Later, staggering slightly, he goes out into the street. The moon is fat above. When he reaches the apartment, all is still. His mother sits beaming by the side of the bed, where Aliette sleeps. In his mother’s arms, he sees a tiny sleeping baby. A boy, he knows, without being told.
.....
When Aliette awakens, she finds L. sitting where his mother was. She smiles tiredly.
“I am thinking of names,” L. says, hushed. “I like Franklin and Karl.”
“I have already named him,” Aliette says.
“Yes? What’s my son’s name?”
“Compass,” she says. And though he presses, she won’t tell him why. At last, grinning, he accepts the name, vowing to nickname him something more conventional. He never does. After the child is a few months old, L. will find the name suits his son to perfection.
.....
They have a month together in that tiny flat. L.’s mother bustles and looks after them, feeding them elaborate meals, and rocking the baby while L. reads Aliette his new poems.
“You are growing into the best poet in America,” she says.
“Growing?” he jokes. “I thought I already was.”
“No,” she says. “But now you might be.” And she lies back, letting the words from his poems sift into her memory. She looks a little ill, and doesn’t complain, but L. can see that something is not right with her. He worries. At night, he hears a soft rasp as Aliette grinds her teeth in pain.
.....
Soon, the detectives return. L.’s mother does not let them in this time, but their voices grow loud in the hallway. They shout and rage at her. At last they leave. L.’s mother is shaky and collapses into a chair, and puts a cloth over her face, and weeps into it, unable to look at the couple for fear.
L. looks at Aliette. “I am taking you back,” he says. “I’ll keep Compass with my mother.”

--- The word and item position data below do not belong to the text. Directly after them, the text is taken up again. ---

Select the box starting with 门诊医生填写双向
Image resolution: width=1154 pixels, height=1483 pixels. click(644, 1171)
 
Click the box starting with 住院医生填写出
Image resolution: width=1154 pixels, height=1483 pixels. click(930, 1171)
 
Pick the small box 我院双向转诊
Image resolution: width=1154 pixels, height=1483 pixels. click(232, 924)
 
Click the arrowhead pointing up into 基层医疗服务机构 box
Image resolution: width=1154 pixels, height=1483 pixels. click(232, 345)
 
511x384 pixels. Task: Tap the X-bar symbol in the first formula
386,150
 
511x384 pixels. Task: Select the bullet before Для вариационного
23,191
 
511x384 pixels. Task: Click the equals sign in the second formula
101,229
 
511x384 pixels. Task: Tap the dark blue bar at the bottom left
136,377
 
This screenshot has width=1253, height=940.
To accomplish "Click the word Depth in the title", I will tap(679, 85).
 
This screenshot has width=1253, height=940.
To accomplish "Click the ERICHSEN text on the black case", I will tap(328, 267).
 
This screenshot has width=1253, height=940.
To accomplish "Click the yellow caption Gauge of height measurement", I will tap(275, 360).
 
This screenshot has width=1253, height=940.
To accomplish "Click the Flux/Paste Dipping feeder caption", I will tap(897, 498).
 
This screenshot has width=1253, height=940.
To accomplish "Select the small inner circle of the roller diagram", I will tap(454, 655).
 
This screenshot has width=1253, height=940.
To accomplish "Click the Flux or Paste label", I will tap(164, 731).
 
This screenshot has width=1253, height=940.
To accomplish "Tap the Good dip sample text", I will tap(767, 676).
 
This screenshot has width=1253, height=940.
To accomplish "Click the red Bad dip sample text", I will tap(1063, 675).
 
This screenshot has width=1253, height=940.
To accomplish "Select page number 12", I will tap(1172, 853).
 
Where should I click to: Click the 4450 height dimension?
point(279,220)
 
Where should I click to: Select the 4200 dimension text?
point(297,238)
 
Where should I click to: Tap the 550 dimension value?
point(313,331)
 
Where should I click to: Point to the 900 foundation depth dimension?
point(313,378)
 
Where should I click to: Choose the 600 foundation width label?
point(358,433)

Aliette says, very quietly, “No.”
“Yes,” L. says. He tells her that he knows she is ill and her father can afford physicians that he cannot. If she returns without Compass, her reputation will not be tarnished, and no one will know about her pregnancy. Later, when they marry, they can adopt him. Their argument is quiet, but goes on for many hours, until Aliette finally succumbs to her illness and the pain and his arguments. She has been afraid that she is growing worse: she feels herself weakening, and allows herself to be convinced about something that, if she were stronger and less frightened, she never would have countenanced.
At last she clutches Compass to her chest and smells her fill of him. Weeping, feverish, longing for him already, she agrees to go.
.....
L. stops the cab a half a block from Aliette’s father’s house, and leans close to her. Their kiss is long and hungry. If they knew how often they would remember it, for how many years it would be their dearest memory, this kiss would last for hours. But it ends, and she climbs out, wincing with pain, and he watches her walk away, so lovely, the feather of her hat bouncing.
.....
When Aliette walks back into the house, her father is sitting in the parlor, head buried in his hands. When he looks up, he clearly does not recognize her. She looks at the mirror above the mantle, and sees herself: pale and skinny again, hair dun-colored, her face above her fur looking a decade older than her age. When she looks back, Rosalind is in the doorway, and the tray she is holding is chattering. Her face is pinched with unhappiness, while a broad, bright smile spreads across her father’s red face.
.....
After the doctor visits Aliette, she is forced into bed rest. She sleeps while, across town, L. holds Compass and sees Aliette in his son’s small face.
.....
Only years later does Aliette trace the pieces of her loss in the evidence scattered through her fever. Her father’s expression when he looks at her as she first walks in, a mixture of hurt and relief. How the doctor asks probing questions about her delicate parts until she admits to the pain, and allows him to examine her. How her father’s expression changes after conferring with the doctor, how he looks at her angrily. And a year later, she will hear him shouting at Rosalind one night when drunk. “Nobody, nobody abandons a Huber,” he’ll say. “We were right to do what we did.”
.....
Two nights after L. has returned Aliette to her father’s house he is feeling a little restless, anxious to hear of Aliette’s health. He decides to take a walk in the wintry streets, to kick through the snow and work off his anxiety. He leaves Compass in his mother’s lap, and hurries down the dank stairwell and into the night.